Poster
Are Bert Family Good Instruction Followers? A Study on Their Potential And Limitations
yisheng xiao · Zechen Sun · Juntao Li · Min Zhang · Zechang Li · Qingrong Xia · Xinyu Duan · Zhefeng Wang
Halle B
Language modeling at scale has proven very effective and brought unprecedented success to natural language models. Many typical representatives, especially decoder-only models, e.g., BLOOM and LLaMA, and encoder-decoder models, e.g., Flan-T5 and AlexaTM, have exhibited incredible instruction-following capabilities while keeping strong task completion ability. These large language models can achieve superior performance in various tasks and even yield emergent capabilities, e.g., reasoning and universal generalization. Though the above two paradigms are mainstream and well explored, the potential of the BERT family, which are encoder-only based models and have ever been one of the most representative pre-trained models, also deserves attention, at least should be discussed.

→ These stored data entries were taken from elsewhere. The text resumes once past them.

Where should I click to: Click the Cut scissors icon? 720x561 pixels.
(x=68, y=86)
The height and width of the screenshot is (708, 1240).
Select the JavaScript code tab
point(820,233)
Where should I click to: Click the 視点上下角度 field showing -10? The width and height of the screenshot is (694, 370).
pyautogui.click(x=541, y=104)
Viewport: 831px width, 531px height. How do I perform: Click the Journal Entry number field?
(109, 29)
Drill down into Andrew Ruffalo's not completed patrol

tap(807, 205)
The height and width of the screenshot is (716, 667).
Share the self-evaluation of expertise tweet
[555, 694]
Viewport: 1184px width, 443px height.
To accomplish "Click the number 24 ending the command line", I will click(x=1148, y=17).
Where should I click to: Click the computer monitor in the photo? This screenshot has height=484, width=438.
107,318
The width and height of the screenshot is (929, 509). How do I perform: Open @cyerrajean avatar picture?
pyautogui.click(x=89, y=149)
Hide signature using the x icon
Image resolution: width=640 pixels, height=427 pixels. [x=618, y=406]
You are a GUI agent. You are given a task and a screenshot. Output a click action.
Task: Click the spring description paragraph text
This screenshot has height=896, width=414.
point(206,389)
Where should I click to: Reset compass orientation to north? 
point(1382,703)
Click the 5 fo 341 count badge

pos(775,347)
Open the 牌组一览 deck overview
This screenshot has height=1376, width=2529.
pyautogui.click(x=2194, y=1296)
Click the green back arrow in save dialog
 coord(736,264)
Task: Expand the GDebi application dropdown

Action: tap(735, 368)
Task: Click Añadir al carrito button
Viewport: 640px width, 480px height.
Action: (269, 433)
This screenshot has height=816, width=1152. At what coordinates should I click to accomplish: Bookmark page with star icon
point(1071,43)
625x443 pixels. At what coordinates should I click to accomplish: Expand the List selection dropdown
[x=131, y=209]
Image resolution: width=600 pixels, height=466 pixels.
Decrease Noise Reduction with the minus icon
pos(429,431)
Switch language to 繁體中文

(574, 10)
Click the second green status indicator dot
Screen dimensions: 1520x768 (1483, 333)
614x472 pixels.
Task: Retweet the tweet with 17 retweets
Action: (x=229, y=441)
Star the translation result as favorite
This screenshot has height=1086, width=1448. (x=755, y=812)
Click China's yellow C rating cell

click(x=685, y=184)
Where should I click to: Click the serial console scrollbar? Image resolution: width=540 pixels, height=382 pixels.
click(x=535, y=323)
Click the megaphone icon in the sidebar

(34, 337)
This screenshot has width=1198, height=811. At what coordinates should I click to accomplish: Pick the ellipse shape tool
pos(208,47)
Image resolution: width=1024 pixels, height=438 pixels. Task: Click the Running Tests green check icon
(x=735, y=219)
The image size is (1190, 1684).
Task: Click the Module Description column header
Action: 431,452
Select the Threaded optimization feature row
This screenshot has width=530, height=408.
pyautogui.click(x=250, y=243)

In this work, we adopt XML-R to explore the effectiveness of the BERT family for instruction following and zero-shot learning. We first design a simple yet effective strategy to utilize the encoder-only models for generation tasks and then conduct multi-task instruction tuning. Experimental results demonstrate that our fine-tuned model, Instruct-XMLR, outperforms Bloomz on all evaluation tasks and achieves comparable performance with mT0 on most tasks. Surprisingly, Instruct-XMLR also possesses strong task and language generalization abilities, indicating that Instruct-XMLR can also serve as a good instruction follower and zero-shot learner. Besides, Instruct-XMLR can accelerate decoding due to its non-autoregressive generation manner, achieving around 3 times speedup compared with current autoregressive large language models. Although we also witnessed several limitations through our experiments, such as the performance decline in long-generation tasks and the shortcoming of length prediction, Instruct-XMLR can still become a good member of the family of current large language models.